Senate Budget Committee Chairman Patty Murray (D-WA) speaks at a press conference announcing a bipartisan budget deal, the Bipartisan Budget Act of 2013, as House Budget Committee Chairman Paul Ryan (R-WI) looks on at the U.S. Capitol on December 10, 2013 in Washington, DC. The $85 billion agreement would set new spending levels for the next two years and create $63 billion in so-called 'sequester relief.' - 

As a bipartisan budget compromise the House of Representatives passed last week works its way through the Senate, there are hopes the deal, which sets a funding level for the government through October 2015, could give lawmakers breathing room  to work on a bigger deal.

At a news conference last week, Rep.

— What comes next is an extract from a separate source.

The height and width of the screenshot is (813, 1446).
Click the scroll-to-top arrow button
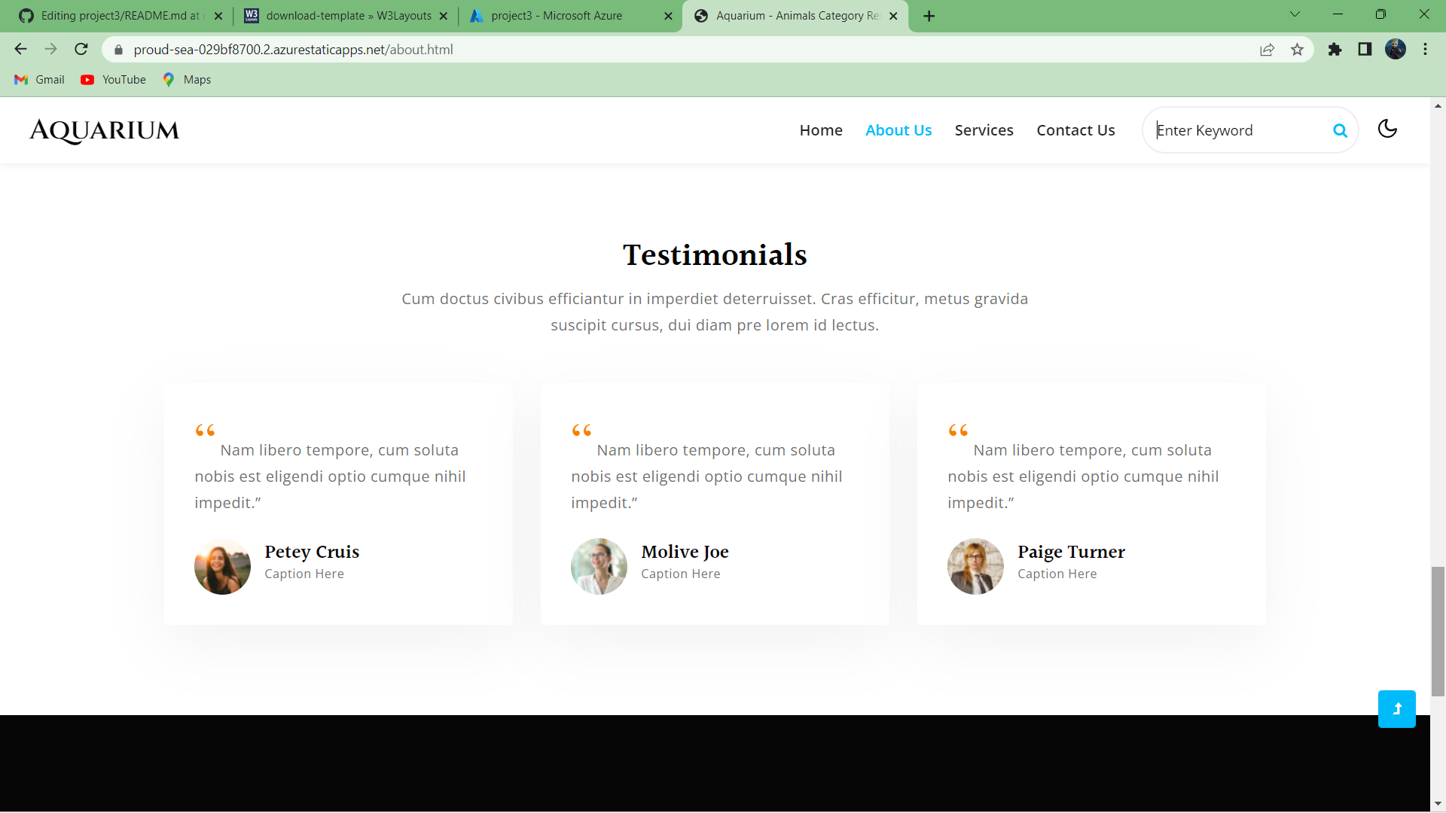tap(1396, 708)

Paul Ryan (R-Wisc.) said the deal demonstrated lawmakers could work together “to get our government functioning at its very basic levels.”

So should we cue up a Congressional chorus?

“I would not take this deal to mean there is a sudden outbreak of ‘Kumbaya’ between Democrats and Republicans on the Hill,” says Mark Peterson, a professor of public policy and political science at UCLA. He says deep divisions didn’t disappear, and there is a lot left to do.

There is no new farm bill, and on the agenda are immigration and tax reform, says James Thurber, a government professor at American University.

“They’ve done nothing really about the debt ceiling or debt or deficit,” Thurber says. 

But before lawmakers can tackle any of that, they actually have to budget. This deal is only a framework.